Скютроп не оценил блистательного сужденья и удалился к себе в башню, по-прежнему мрачный и безутешный.
Башня, которую занимал Скютроп, помещалась на юго-восточном углу аббатства; и с южной стороны ее была дверь, выходившая на террасу, именуемую садом, хотя ничего там не росло, кроме плюща да кое-каких сорняков. С точно тем же правом могла б называться птичником юго-западная башня, разрушенная и кишащая совами. С этой террасы, или сада, или садовой террасы, или террасного сада (предоставим избрать наименованье самому читателю), открывался вид на длинную ревную прибрежную полосу, прелестное унынье ветряков и болот, а сбоку виднелось море.
Из всего сказанного читатель уж верно заключит, что аббатство строили как замок; и спросит у нас, не было ль оно в старину оплотом воинствующей церкви. Так ли это и насколько обязано оно вкусу предков мистера Сплина преобразованием первоначального своего плана, нам, к несчастью, не пришлось разузнать.
В северо-западной башне располагались покои мистера Сплина. Ров и болота за ним составляли всю панораму. Ров этот окружал все аббатство, близко подходя ко всем стенам, кроме южной.

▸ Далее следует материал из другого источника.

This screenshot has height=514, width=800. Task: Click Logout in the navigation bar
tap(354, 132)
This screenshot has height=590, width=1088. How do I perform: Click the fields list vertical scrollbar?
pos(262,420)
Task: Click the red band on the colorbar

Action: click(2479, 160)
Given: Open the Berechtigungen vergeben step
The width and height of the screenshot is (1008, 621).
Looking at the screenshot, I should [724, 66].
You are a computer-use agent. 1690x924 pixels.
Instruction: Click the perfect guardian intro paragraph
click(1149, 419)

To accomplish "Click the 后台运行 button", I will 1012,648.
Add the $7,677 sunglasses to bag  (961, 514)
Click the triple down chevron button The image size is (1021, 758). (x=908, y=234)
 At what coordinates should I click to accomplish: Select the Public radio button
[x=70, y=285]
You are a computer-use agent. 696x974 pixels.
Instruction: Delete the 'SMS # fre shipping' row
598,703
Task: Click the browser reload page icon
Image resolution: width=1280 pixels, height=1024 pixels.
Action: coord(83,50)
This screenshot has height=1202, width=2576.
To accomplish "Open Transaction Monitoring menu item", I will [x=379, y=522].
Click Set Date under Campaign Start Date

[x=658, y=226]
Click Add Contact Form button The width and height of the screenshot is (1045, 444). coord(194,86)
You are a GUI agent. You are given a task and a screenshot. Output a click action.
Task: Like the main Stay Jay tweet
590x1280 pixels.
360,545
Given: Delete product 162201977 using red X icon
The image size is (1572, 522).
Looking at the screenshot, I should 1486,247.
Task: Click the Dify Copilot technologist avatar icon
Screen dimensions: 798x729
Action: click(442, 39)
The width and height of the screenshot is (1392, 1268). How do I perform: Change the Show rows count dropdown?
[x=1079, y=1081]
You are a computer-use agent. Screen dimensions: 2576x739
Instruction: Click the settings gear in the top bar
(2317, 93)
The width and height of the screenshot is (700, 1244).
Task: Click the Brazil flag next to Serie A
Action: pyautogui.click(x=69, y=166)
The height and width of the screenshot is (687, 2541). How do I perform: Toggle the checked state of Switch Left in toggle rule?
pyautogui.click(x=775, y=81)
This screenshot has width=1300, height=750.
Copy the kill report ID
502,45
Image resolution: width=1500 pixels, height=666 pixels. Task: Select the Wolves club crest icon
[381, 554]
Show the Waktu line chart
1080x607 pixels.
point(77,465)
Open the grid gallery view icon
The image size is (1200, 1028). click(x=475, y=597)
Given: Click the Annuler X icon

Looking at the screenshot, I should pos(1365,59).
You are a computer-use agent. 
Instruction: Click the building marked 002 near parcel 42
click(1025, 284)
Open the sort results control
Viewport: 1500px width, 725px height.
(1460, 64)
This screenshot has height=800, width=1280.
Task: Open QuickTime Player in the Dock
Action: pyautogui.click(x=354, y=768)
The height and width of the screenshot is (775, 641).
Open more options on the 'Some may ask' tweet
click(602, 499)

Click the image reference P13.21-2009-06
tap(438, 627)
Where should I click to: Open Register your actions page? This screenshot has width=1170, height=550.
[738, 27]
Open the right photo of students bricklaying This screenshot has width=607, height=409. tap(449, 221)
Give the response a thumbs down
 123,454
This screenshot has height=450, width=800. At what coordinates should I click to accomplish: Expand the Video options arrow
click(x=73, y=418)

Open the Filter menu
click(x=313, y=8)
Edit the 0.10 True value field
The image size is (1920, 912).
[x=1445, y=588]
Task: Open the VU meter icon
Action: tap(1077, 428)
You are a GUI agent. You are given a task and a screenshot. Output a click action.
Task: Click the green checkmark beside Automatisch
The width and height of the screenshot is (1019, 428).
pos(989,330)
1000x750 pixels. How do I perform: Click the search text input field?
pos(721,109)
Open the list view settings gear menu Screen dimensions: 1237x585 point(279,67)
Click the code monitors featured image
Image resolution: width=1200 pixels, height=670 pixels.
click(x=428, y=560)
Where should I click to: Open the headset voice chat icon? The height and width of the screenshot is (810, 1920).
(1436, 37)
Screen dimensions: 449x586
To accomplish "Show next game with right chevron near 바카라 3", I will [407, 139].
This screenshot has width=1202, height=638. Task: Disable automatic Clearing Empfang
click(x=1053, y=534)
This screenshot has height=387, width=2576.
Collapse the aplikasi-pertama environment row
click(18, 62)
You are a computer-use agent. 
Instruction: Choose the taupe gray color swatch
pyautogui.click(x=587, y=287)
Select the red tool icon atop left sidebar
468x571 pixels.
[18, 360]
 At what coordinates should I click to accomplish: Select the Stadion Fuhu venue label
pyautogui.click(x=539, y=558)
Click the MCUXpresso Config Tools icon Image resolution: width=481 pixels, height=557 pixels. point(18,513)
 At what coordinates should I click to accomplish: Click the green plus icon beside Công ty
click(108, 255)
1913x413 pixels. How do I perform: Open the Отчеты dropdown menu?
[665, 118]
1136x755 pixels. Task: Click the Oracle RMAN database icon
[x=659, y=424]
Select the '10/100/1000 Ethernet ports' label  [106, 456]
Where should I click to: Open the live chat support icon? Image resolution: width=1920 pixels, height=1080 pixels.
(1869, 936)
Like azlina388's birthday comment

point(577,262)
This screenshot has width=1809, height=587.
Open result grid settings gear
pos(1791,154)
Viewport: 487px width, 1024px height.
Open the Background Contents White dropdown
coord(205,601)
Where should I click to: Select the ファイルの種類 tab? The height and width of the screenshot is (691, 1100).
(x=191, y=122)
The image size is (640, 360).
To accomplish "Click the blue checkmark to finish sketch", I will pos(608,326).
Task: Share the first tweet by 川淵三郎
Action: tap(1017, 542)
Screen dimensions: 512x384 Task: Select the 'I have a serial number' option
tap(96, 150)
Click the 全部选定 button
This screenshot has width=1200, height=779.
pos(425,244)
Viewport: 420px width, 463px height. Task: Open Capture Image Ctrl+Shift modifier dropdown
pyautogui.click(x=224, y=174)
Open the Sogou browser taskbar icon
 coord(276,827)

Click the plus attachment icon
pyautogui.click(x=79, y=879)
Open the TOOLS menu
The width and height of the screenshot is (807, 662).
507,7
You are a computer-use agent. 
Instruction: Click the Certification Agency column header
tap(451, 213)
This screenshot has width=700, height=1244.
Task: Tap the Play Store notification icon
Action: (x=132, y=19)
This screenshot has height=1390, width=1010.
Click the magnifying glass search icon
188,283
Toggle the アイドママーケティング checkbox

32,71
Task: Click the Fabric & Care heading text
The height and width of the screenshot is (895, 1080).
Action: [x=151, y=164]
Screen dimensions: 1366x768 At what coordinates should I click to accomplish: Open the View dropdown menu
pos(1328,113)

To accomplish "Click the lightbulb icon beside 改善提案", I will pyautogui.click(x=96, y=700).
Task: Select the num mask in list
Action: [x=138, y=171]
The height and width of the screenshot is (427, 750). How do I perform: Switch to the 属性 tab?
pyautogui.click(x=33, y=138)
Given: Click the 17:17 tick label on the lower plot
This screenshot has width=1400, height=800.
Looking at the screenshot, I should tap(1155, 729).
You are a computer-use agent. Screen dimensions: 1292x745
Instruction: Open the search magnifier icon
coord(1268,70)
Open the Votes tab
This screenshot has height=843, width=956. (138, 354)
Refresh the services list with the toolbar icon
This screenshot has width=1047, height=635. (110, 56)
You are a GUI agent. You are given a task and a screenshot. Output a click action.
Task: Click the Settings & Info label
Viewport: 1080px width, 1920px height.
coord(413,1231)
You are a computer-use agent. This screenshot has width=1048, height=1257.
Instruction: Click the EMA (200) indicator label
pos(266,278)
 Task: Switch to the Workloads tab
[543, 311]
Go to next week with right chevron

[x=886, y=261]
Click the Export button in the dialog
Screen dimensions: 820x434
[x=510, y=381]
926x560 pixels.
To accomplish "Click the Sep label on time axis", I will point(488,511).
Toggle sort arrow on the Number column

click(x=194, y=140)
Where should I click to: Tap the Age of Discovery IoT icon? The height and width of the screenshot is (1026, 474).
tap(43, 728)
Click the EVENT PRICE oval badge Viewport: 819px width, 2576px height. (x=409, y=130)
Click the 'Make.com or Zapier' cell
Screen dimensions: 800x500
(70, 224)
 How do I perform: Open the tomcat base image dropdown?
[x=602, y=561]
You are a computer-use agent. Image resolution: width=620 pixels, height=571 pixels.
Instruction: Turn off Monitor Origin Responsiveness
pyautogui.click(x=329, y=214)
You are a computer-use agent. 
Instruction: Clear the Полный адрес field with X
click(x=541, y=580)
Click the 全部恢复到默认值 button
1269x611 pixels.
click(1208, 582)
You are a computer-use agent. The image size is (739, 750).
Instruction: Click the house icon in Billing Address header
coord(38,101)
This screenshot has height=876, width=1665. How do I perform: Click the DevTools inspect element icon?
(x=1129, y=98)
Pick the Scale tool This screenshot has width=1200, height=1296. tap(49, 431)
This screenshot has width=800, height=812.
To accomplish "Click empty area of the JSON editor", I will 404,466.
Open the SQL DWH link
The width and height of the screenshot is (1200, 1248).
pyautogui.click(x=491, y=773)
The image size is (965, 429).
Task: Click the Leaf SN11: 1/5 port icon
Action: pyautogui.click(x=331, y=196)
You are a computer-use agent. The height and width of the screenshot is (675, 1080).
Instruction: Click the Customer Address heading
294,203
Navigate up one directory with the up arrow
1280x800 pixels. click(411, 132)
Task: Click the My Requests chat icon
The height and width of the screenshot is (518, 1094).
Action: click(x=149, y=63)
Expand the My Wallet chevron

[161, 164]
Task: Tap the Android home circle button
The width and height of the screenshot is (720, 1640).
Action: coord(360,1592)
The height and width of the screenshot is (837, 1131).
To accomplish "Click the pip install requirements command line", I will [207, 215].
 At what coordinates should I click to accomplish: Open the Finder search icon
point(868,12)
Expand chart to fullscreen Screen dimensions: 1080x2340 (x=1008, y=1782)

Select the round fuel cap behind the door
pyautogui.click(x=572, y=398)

Северо-восточную башню отвели для челяди, каковую мистер Сплин выбирал всегда по одному из двух признаков: вытянутая физиономия, либо зловещее имя. Дворецкий у него звался Ворон; его управитель был Филин; камердинер Скеллет. Мистер Сплин утверждал, что камердинер его родом из Франции и что пишется его фамилия Squelette. Конюхи у него были Стон и Рок.
Однажды, подыскивая себе лакея, он получил письмо от лица, подписавшегося Вопль Черреп, и поспешил совершить это приобретение; по прибытии же Вопля мистера Сплина ужаснул вид круглых красных щек и развеселых глаз. Черреп всегда улыбался — но не мрачной ухмылкой, а веселой улыбкой игрушечного паяса; и то и дело он вспугивал дремавшее эхо таким недостойным хохотом, что мистеру Сплину пришлось его рассчитать. И все же Черреп прослужил ему достаточный срок, чтобы покорить всех горничных старого джентльмена и оставить ему прелестное племя юных Черрепов, присоединившихся к хору ночных сов, дотоле единственных хористок Кошмарского аббатства.
Главное здание разделялось на парадные покои, пиршественные залы и несчетные комнаты для гостей, которые, однако, нечасто наведывались.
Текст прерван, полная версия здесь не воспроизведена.